Simulation of an active interrogation system for the interdiction of special nuclear materials

Dear colleagues,


It is a pleasure to announce that a new scientific paper has been published on the Focus Point  : "New Technologies for Detection, Protection, Decontamination and Developments of the Decision Support Systems in Case of CBRNe Events" that one of the 3 the special issue of SICC Series - CBRNe Conference 2020 published on the European Physics Journal Plus.


Alves, A.V.S., d’Errico, F (2021). Simulation of an active interrogation system for the interdiction of special nuclear materials. Eur. Phys. J. Plus 136, 995 .

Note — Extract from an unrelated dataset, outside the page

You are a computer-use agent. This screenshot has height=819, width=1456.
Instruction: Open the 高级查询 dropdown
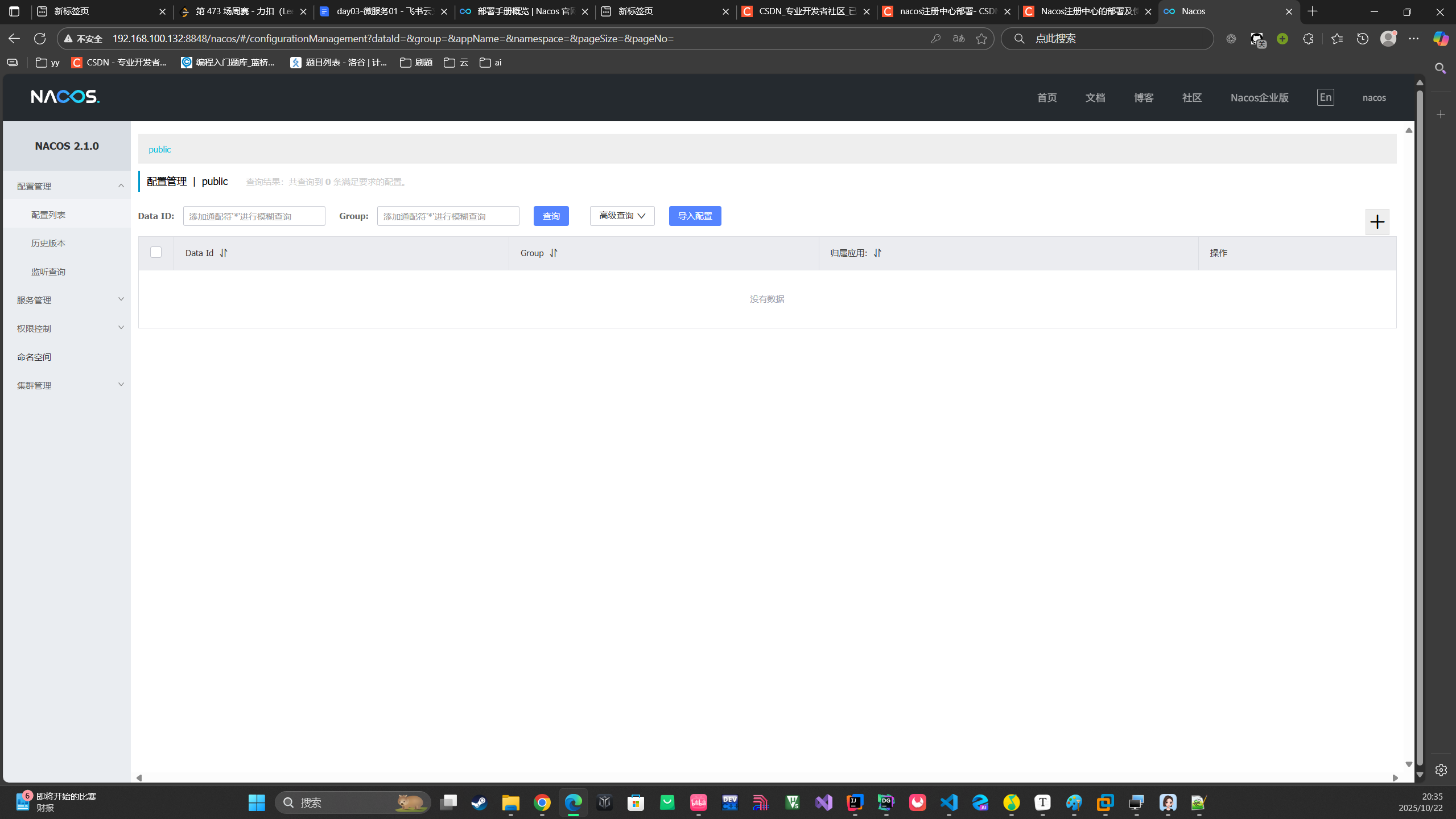[x=621, y=216]
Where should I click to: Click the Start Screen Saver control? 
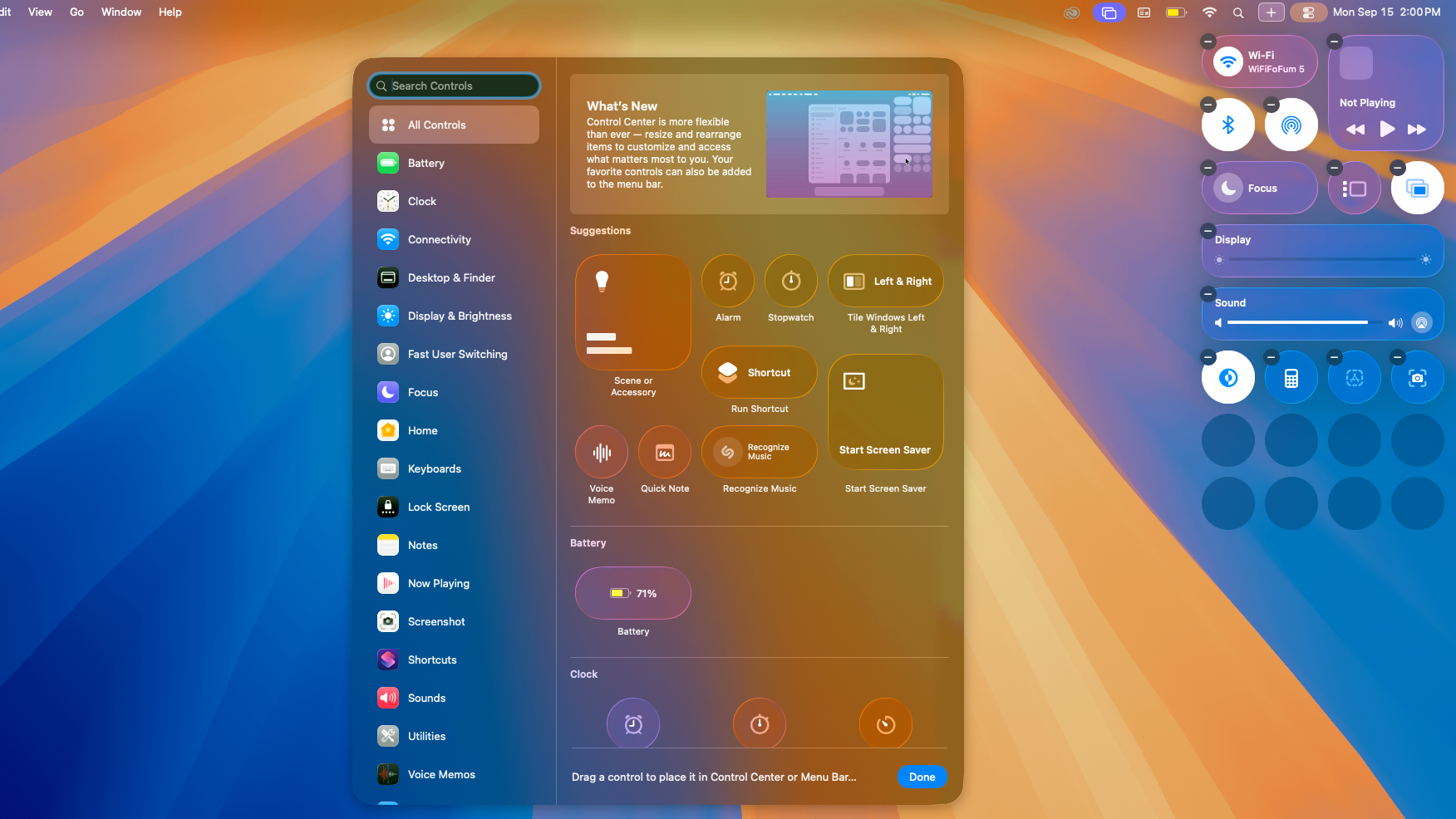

Special nuclear materials hidden in shipping containers are extremely difficult to detect through their faint spontaneous emission of neutrons and photons. R&D efforts focus on active interrogation techniques, employing external beams of neutrons or high-energy X-rays to first trigger fission reactions and then detect prompt or delayed neutrons and/or photons. Our group created an active interrogation system based on detectors developed by Yale University and the University of Pisa. These detectors contain liquid droplets that vaporize when exposed to fast neutrons, but are insensitive to X-rays. The system was tested with an X-ray generator based on a 9 MeV electron LINAC available at an active interrogation facility. Copper is used as an X-ray production target at this facility, which prevents the production of photo-neutrons. With this system, we detected a sample of natural uranium either uncovered or shielded under heavy loads of wood or steel pipes. In order to interpret the experimental results, the response of our detector systems was assessed using Monte Carlo simulations with the code PHITS. Computational results are in good agreement with the experimental ones and open the way to simulations of real-world scenarios of interest to nonproliferation and homeland security, namely active interrogation at a standoff.